Data provided:

+++

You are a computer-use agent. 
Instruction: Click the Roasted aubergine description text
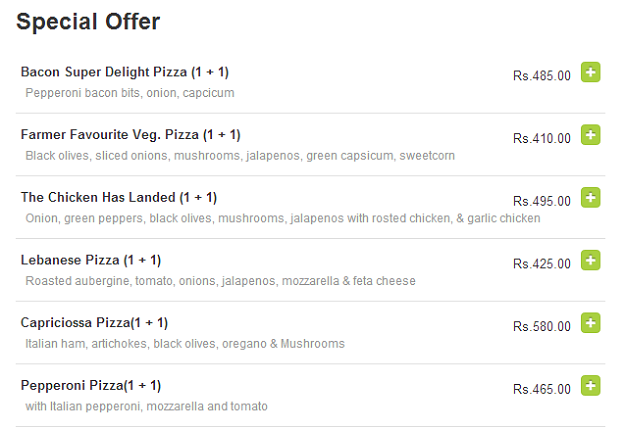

+++

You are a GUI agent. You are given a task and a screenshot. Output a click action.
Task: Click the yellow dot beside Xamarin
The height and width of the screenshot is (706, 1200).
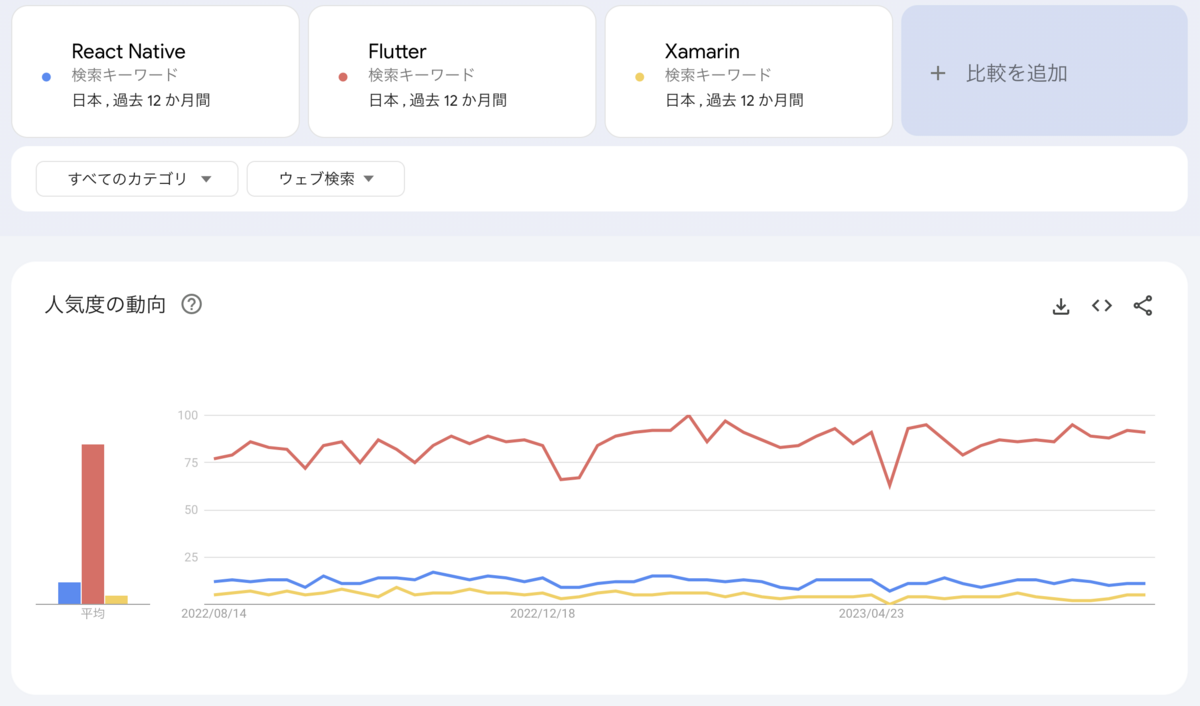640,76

+++

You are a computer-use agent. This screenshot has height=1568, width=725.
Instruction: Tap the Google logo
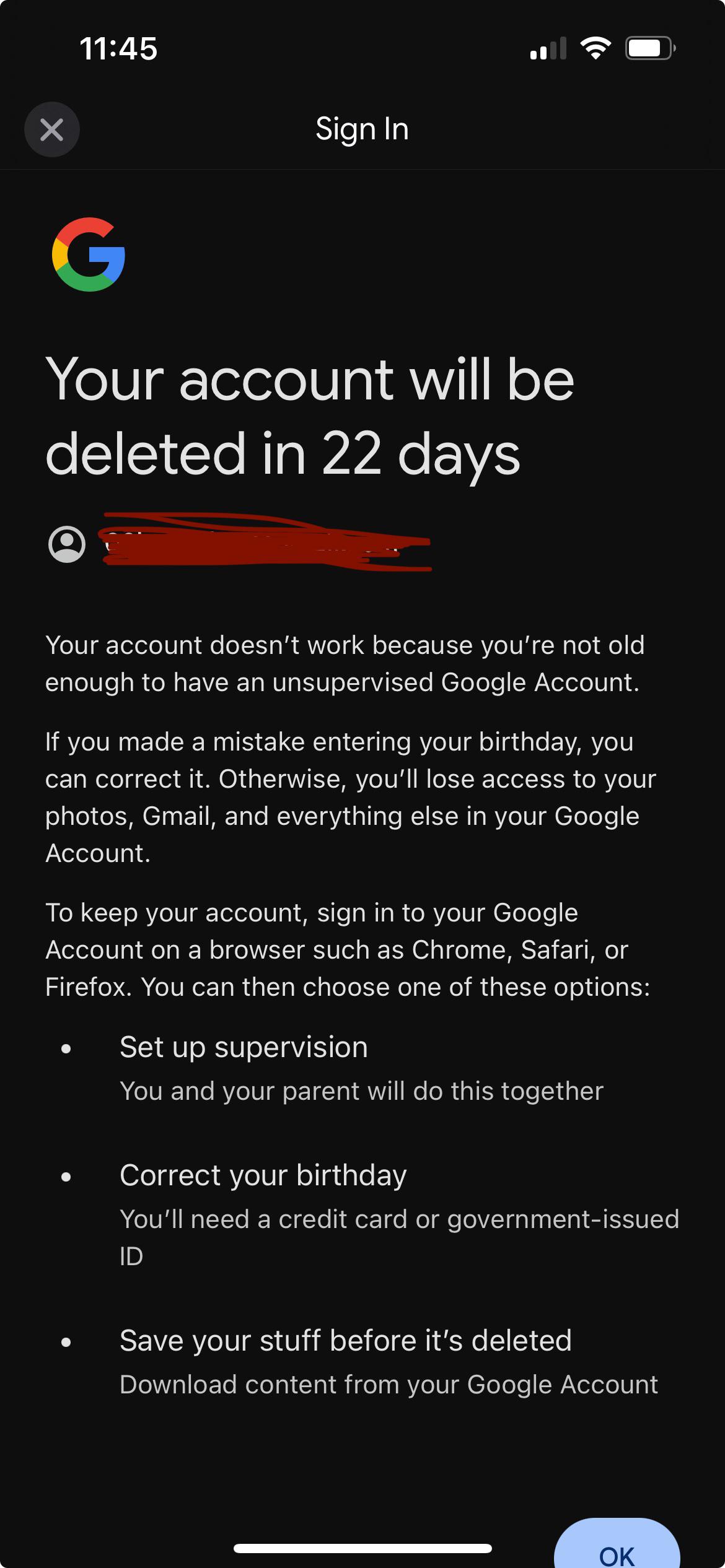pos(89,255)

+++

What to produce:
Count the lines in the items above that contain the string "computer". Reply with the number only.

Solution below:
2